Stored items from a collection
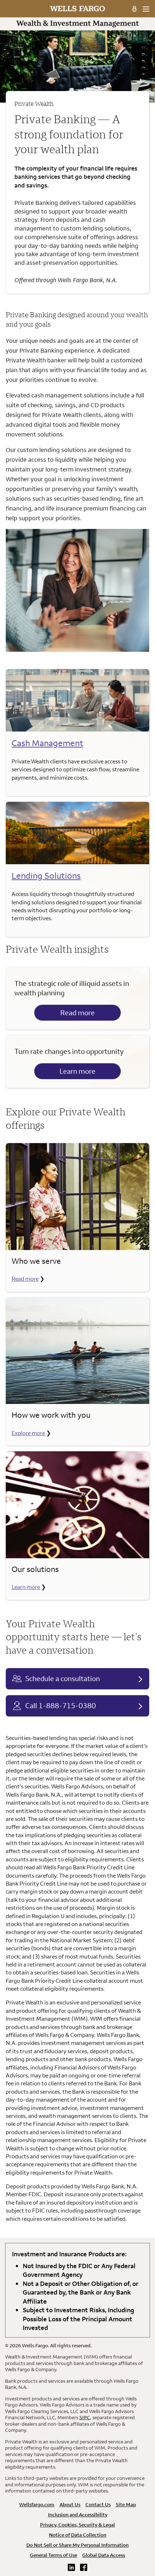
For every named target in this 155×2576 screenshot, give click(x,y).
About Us (69, 2504)
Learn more (77, 1071)
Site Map (126, 2504)
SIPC (84, 2417)
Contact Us (98, 2504)
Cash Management (47, 742)
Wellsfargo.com (36, 2504)
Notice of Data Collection (77, 2535)
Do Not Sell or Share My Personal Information (77, 2545)
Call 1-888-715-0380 (60, 1705)
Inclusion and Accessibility (77, 2514)
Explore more (28, 1432)
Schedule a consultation (62, 1678)
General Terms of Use (53, 2555)
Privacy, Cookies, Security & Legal (77, 2524)
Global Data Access (103, 2555)
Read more (77, 1012)
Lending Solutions (46, 875)
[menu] (145, 9)
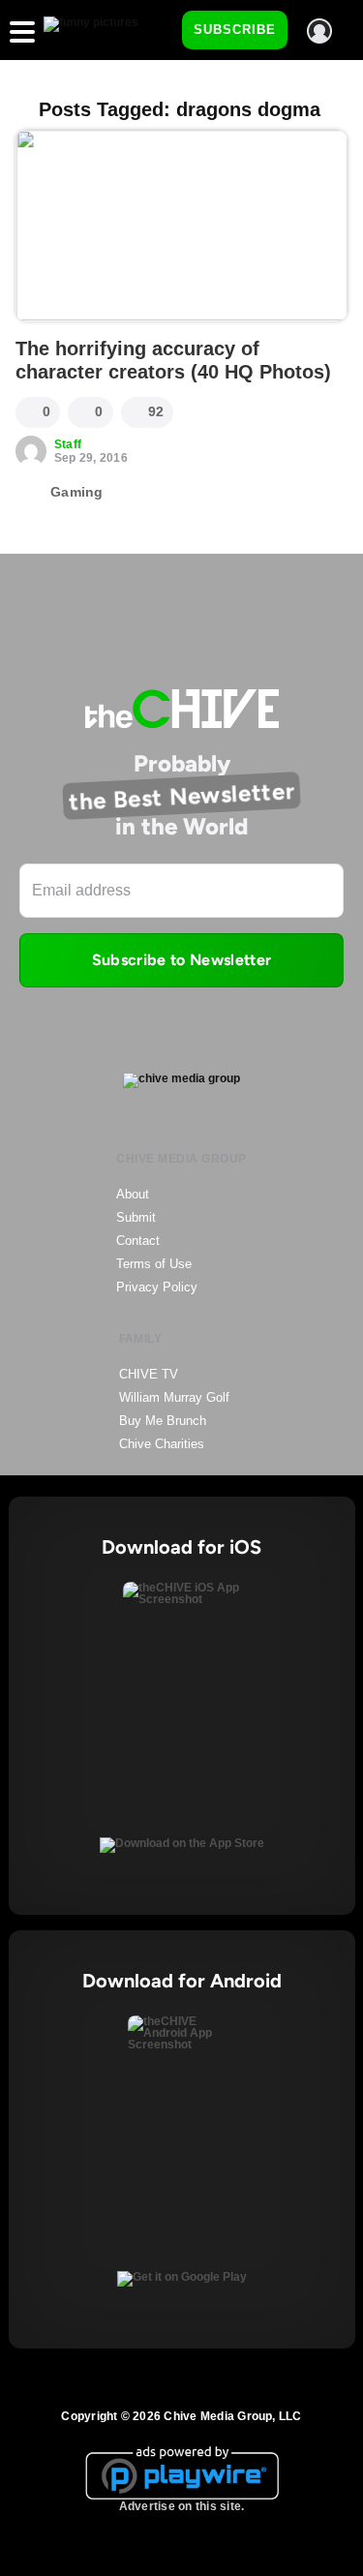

YOUR ASSIGNMENT: Above are the records; repeat them exactly, omitting every picture.

TASK SOLUTION:
For every named target in this 155×2576 screenshot, give click(x,y).
About Us (69, 2504)
Learn more (77, 1071)
Site Map (126, 2504)
SIPC (84, 2417)
Contact Us (98, 2504)
Cash Management (47, 742)
Wellsfargo.com (36, 2504)
Notice of Data Collection (77, 2535)
Do Not Sell or Share My Personal Information (77, 2545)
Call 1-888-715-0380 (60, 1705)
Inclusion and Accessibility (77, 2514)
Explore more (28, 1432)
Schedule a consultation (62, 1678)
General Terms of Use (53, 2555)
Privacy, Cookies, Security & Legal (77, 2524)
Global Data Access (103, 2555)
Read more (77, 1012)
Lending Solutions (46, 875)
[menu] (145, 9)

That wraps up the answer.